以70%偏高嶺土和30%高爐爐石粉混合作為原料，並以機械發泡的方式製作發泡無機聚合物（簡稱FIP），其中，包含有0.4～1.0 g⁄cm^3 等多種不同密度和6、10及14等三種不同厚度之FIP試體。採用X射線衍射（XRD），紅外線光譜（FTIR）和數位影像分析偏高嶺土、爐石粉、無機聚合物膠結材和FIP試體的微結構特點。也評估攪拌時間、水/固比和發泡劑對無機聚合物膠結材的屬性之影響。此外，通過進行一系列的測量，獲得FIP試體的孔徑分佈、吸水率、熱傳導係數、機械性質、吸音率和聲音穿透損失，並進行相互比較。由實驗結果可發現FIP試體孔徑大小、細胞壁厚，以及抗壓強度、抗彎強度和熱傳導係數是顯著受密度的影響。實驗結果也可發現，吸水率相對於密度的變化類似降噪係數。此外，進行測量有不同厚度和不同密度的FIP芯材之三明治層板的聲音穿透損失，以確定FIP芯材兩面貼上矽酸鈣板後，對能否增強降低噪音的影響。由實驗結果，泡沫無機聚合物（FIP）作為吸音和隔音材料的可行性可被評估。

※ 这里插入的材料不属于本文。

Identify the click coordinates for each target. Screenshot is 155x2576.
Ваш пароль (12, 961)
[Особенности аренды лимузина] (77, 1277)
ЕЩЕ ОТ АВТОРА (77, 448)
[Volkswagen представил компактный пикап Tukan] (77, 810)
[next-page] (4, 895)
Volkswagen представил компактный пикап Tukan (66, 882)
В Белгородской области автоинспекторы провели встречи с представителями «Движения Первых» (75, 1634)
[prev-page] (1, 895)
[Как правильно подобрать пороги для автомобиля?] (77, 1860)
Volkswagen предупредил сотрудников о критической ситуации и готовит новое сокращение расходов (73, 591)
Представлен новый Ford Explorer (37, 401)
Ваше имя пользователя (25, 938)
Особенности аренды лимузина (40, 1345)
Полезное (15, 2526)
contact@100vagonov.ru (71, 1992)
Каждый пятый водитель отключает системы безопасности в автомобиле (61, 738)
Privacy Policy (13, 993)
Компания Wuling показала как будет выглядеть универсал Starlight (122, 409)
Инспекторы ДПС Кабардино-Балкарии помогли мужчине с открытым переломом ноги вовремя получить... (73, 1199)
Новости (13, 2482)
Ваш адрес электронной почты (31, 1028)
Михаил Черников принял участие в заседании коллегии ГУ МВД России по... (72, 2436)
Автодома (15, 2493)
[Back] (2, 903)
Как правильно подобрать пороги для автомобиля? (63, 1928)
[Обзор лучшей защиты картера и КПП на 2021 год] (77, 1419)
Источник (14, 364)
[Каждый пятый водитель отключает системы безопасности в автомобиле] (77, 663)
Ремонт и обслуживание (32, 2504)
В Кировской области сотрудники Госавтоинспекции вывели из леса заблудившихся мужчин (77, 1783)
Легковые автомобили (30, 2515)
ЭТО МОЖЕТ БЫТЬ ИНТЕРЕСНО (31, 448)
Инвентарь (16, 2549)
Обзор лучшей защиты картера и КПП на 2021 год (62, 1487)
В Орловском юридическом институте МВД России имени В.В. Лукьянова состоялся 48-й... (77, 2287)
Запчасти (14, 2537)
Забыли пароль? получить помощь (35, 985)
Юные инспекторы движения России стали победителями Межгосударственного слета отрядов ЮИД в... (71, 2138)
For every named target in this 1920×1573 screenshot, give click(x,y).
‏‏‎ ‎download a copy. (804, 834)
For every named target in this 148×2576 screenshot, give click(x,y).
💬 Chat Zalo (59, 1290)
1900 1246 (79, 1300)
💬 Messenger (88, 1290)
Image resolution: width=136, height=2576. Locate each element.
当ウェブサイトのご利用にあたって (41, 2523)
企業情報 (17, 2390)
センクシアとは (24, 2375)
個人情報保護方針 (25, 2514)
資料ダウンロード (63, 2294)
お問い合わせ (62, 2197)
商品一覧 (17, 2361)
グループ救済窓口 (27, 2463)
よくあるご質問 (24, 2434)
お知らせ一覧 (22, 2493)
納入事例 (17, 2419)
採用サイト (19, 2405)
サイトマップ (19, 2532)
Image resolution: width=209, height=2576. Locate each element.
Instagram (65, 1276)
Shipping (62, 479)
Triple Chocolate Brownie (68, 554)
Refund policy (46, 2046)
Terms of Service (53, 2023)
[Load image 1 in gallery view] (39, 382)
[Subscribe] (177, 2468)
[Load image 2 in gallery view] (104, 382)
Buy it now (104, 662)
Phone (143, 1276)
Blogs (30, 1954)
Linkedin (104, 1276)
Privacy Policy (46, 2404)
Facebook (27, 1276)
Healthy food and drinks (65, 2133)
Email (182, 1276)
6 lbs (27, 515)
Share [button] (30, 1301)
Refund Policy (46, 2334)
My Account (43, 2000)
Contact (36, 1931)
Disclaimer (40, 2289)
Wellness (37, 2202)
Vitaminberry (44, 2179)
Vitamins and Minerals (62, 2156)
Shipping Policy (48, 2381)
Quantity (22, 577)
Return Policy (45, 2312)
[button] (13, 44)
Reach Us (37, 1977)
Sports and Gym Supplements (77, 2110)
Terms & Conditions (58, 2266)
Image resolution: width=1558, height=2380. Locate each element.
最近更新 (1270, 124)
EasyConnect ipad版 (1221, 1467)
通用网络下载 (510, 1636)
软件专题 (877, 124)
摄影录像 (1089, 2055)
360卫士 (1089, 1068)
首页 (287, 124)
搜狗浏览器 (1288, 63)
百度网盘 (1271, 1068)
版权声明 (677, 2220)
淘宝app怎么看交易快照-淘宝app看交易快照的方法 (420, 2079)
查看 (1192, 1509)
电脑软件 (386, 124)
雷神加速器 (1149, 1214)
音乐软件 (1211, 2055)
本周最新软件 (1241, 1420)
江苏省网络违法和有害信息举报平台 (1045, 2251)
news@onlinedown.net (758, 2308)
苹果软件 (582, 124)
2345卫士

A mixture of 70% metakaolin and 30% blast furnace slag powders is used as the raw material in the manufacture of foamed inorganic polymers (FIP), with various densities ranging from 0.4 to 1.0 g⁄cm^3 and different thicknesses of 6, 10 and 14 cm, using a mechanical foaming method. The microstructures of the metakaolin and slag powders, inorganic binder and FIP specimens are characterized by using XRD, FTIR and image analyses. The effects of stirring time, water/solid ratio and foaming agent on the properties of the inorganic binders are also evaluated. Moreover, the pore size distributions, water absorption, thermal properties, mechanical properties, sound absorption coefficients and sound transmission losses of the FIP specimens are obtained by conducting a series of measurements, and then compared with each other. Based on the experimental results, it is found that the measured cell length, cell wall thickness, compressive strength, flexural strength and coefficient of thermal conductivity of the FIP specimens are significantly affected by their density. The variation in water absorption with respect to density is similar to that of the noise reduction coefficient. In addition, the sound transmission losses of sandwich panels with different-thickness and various-density FIP cores were measured to determine if two faces of calcium silicate boards can enhance their noise reducing effects. As a result, the feasibility of using inorganic polymeric foam as a sound absorption and insulation material can be evaluated.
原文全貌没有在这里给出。